Renowned interior designer, David Netto, bluntly told Candace Owens’ husband he wanted nothing to do with him as well as his wife after the couple asked him to remodel their Nashville home.
The controversial right-wing commentator opened up about the brutal response Netto sent to her husband, George Farmer, in a recent interview with Vanity Fair. Owens said her husband contacted Netto after they saw the interior designer’s work on a friend’s home.
“My husband wrote the most polite email because he’s always polite, he’s very English,” Owens said. “We didn’t know if we could afford a designer or anything.”
Netto was, however, not interested in rendering his services to the couple. In his response to Farmer, the interior designer wrote, “Dear George, thank you for your inquiry. I’d rather get beat in the ass with a wooden plank than ever go near either of you. Kind regards, David.”
But Owens, who is known for stoking controversy, said she was shocked by Netto’s response. The 33-year-old conservative commentator said she felt the interior designer’s response would have been condemned if he told that to a Black person with left-wing political views.
“If a white conservative male had written that email to an outspoken Black liberal, he would’ve lost everything,” Owens said. “They would’ve said it was like Jim Crow.”
Responding to his comments in an email to Vanity Fair, Netto stated that he only replied to Farmer. Both men are White. “It’s not a race thing, it’s a terrorism/amorality thing,” Netto said.
“After January 6, the joke’s over.
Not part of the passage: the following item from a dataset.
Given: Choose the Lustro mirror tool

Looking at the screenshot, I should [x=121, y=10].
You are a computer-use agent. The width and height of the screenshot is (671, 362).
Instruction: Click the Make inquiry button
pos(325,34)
People like this should expect to be recognized as complicit with something very dangerous—and I don’t mean Kanye—and expect to be told off in polite society,” the interior designer added.
“Without Parler the Proud Boys couldn’t talk to each other, so that’s enough for me. They’ll find somebody to do their house, and I’m sure it will be beautiful.”
Farmer is the CEO of Parlement Technologies; the company’s subsidiaries include Parler, the social media platform preferred by conservatives. Right-wing groups were accused of using the platform to plan and organize the deadly January 6 Capitol insurrection, following Trump’s defeat in the presidential election.
During Trump’s speech on the day of the insurrection, a review of Parler posts by USA TODAY established several users on the platform called for “civil war” before the insurrectionists stormed the Capitol, Newsweek reported.
In the wake of the deadly attack, Amazon removed Parler from its cloud hosting services for violating its terms of service. The company said it took the decision after it came across 98 Parler posts that “clearly” encouraged and incited violence. Google and Apple also pulled the social media platform from their app store.